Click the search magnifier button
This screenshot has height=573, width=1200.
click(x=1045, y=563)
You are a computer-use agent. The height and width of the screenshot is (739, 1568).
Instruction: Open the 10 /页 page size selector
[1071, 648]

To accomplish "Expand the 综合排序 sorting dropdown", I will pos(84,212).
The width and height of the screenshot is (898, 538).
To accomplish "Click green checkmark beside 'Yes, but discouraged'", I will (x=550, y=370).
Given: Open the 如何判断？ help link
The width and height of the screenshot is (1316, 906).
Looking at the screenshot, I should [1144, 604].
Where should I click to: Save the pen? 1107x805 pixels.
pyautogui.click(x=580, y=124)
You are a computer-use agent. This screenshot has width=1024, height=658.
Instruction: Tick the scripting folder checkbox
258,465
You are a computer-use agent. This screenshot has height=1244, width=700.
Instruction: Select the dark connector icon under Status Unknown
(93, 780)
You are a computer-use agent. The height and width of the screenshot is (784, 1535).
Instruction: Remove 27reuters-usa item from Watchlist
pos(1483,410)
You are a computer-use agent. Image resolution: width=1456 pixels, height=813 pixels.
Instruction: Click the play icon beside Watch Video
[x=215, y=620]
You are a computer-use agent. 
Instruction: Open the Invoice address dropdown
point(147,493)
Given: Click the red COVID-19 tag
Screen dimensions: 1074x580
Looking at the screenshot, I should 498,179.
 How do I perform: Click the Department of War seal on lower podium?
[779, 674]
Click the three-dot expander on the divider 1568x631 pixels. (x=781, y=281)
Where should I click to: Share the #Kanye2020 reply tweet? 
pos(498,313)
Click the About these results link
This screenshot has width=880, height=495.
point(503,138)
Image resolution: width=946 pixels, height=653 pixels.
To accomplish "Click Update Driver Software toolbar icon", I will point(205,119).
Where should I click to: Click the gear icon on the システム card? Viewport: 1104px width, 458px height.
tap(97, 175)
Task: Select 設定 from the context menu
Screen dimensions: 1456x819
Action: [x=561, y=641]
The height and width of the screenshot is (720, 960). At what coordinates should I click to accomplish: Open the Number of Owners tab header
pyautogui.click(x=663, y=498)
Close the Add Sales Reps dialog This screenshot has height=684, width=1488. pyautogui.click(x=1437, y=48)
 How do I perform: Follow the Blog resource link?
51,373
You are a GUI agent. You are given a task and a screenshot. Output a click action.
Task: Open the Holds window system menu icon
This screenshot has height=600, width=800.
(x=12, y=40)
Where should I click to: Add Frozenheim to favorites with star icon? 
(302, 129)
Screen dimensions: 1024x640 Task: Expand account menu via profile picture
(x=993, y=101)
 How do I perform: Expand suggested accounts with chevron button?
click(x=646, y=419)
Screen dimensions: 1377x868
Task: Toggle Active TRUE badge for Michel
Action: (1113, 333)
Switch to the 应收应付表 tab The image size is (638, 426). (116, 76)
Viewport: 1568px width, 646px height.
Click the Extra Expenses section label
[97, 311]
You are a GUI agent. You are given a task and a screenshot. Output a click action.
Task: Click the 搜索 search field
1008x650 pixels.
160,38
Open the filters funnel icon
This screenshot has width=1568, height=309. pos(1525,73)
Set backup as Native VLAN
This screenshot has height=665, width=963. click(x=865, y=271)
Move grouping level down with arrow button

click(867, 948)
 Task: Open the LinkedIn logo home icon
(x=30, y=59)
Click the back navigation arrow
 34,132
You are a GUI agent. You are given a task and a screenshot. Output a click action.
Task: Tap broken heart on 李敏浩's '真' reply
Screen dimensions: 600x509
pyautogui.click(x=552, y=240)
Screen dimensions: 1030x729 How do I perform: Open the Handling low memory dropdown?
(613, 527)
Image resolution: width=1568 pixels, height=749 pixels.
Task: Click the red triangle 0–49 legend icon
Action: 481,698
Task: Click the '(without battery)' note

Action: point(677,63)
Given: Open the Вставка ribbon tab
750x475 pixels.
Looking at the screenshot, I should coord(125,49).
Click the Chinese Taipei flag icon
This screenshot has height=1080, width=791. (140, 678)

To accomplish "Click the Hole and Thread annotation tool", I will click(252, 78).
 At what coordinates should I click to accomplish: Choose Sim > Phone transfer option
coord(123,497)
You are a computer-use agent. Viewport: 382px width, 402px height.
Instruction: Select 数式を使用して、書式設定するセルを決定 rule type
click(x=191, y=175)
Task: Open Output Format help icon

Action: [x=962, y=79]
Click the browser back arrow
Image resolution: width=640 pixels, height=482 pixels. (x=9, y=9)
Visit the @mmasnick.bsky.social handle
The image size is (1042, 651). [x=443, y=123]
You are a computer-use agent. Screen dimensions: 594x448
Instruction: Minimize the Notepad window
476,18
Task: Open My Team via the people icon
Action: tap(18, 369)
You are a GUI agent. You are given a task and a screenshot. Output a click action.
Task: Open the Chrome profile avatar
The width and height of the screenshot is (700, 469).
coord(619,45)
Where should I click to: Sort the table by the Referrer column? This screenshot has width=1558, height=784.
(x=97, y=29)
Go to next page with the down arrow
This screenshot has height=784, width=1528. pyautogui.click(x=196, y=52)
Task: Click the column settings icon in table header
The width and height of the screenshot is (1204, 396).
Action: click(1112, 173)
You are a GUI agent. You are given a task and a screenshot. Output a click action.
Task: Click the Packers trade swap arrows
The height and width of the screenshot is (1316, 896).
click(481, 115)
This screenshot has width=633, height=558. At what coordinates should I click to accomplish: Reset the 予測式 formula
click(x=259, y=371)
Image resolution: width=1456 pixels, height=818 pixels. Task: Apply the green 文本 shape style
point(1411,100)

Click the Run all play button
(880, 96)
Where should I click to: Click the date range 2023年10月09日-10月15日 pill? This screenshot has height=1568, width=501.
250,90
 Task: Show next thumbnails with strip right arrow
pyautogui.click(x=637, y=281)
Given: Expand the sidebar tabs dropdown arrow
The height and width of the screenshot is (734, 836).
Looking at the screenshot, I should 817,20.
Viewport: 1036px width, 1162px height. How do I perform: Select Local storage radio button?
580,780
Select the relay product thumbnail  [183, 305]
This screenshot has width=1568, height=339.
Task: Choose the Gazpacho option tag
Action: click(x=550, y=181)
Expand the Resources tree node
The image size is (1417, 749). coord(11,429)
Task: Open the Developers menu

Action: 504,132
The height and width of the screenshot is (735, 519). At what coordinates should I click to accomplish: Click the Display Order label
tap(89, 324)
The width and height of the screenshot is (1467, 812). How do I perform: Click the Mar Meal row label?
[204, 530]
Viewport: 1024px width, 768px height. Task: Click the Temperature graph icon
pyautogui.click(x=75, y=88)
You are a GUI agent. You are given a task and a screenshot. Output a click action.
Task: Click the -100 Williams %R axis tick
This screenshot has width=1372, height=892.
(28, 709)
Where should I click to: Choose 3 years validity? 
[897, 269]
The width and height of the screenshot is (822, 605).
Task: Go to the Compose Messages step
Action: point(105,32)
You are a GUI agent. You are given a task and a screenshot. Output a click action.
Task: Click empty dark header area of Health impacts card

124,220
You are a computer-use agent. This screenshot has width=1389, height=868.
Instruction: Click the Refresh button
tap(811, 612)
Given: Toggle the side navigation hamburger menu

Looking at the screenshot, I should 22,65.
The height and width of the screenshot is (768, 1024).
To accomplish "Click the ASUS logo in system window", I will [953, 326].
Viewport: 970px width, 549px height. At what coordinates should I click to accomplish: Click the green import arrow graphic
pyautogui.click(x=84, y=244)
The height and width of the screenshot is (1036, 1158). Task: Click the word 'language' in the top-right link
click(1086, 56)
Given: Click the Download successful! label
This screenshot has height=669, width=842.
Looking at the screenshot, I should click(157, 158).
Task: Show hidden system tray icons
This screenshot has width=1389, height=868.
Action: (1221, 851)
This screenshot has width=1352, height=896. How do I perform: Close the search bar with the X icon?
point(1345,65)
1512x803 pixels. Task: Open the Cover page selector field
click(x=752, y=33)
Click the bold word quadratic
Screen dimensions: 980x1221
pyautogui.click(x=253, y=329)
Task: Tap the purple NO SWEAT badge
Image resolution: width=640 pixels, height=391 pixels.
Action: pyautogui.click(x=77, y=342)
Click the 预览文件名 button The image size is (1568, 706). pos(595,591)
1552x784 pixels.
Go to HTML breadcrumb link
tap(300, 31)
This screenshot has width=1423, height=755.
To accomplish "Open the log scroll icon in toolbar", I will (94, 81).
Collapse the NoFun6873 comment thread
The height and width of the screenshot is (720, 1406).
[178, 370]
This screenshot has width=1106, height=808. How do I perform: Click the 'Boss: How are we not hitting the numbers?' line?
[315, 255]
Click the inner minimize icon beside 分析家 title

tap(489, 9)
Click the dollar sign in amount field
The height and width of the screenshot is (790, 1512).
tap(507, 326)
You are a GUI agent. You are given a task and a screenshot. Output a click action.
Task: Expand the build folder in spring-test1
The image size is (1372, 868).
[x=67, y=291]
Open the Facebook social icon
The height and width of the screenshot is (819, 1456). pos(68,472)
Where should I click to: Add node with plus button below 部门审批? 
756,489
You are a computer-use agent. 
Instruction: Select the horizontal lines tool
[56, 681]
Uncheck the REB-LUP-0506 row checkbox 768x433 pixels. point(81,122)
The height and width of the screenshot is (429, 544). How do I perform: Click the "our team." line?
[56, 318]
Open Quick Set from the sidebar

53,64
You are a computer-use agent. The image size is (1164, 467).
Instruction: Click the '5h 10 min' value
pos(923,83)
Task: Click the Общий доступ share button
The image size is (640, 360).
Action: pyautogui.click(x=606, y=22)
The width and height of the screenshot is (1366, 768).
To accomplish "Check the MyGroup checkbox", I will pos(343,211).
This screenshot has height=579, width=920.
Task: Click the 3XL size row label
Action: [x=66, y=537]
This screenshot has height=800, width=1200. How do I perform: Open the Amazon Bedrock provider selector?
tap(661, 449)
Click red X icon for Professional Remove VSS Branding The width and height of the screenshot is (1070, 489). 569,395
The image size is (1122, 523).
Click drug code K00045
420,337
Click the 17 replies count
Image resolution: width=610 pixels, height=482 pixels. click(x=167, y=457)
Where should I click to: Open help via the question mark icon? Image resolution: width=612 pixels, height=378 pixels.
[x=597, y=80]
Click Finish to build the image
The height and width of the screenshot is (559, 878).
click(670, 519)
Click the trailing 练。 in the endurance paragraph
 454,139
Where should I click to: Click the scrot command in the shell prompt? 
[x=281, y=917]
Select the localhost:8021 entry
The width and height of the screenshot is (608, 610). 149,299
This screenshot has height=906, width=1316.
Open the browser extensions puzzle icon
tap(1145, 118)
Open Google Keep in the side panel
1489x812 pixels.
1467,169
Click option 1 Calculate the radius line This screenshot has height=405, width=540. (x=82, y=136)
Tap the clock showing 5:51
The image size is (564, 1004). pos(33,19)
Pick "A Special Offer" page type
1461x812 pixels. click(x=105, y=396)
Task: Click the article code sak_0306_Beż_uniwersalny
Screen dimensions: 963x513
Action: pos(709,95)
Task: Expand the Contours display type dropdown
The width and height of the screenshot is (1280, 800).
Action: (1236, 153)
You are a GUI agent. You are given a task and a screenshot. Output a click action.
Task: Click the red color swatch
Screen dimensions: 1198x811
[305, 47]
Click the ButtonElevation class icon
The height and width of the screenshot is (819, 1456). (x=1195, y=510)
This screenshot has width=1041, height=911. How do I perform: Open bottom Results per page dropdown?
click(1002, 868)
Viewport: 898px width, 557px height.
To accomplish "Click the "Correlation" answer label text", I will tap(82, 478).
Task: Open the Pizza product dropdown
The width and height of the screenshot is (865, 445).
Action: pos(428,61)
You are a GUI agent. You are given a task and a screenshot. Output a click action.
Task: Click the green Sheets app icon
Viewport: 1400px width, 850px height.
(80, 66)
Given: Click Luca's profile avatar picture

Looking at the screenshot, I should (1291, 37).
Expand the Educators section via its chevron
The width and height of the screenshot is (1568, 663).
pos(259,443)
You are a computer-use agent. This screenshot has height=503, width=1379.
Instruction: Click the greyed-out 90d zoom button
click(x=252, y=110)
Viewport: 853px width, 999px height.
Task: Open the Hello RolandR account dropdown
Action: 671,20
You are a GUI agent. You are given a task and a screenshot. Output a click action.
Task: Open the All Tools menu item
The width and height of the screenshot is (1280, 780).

## Problem to solve:
Copy the records above without any change, from the line with "How do I perform: Follow" up to and including the line with "(x=993, y=101)".

## Output:
 How do I perform: Follow the Blog resource link?
51,373
You are a GUI agent. You are given a task and a screenshot. Output a click action.
Task: Open the Holds window system menu icon
This screenshot has height=600, width=800.
(x=12, y=40)
Where should I click to: Add Frozenheim to favorites with star icon? 
(302, 129)
Screen dimensions: 1024x640 Task: Expand account menu via profile picture
(x=993, y=101)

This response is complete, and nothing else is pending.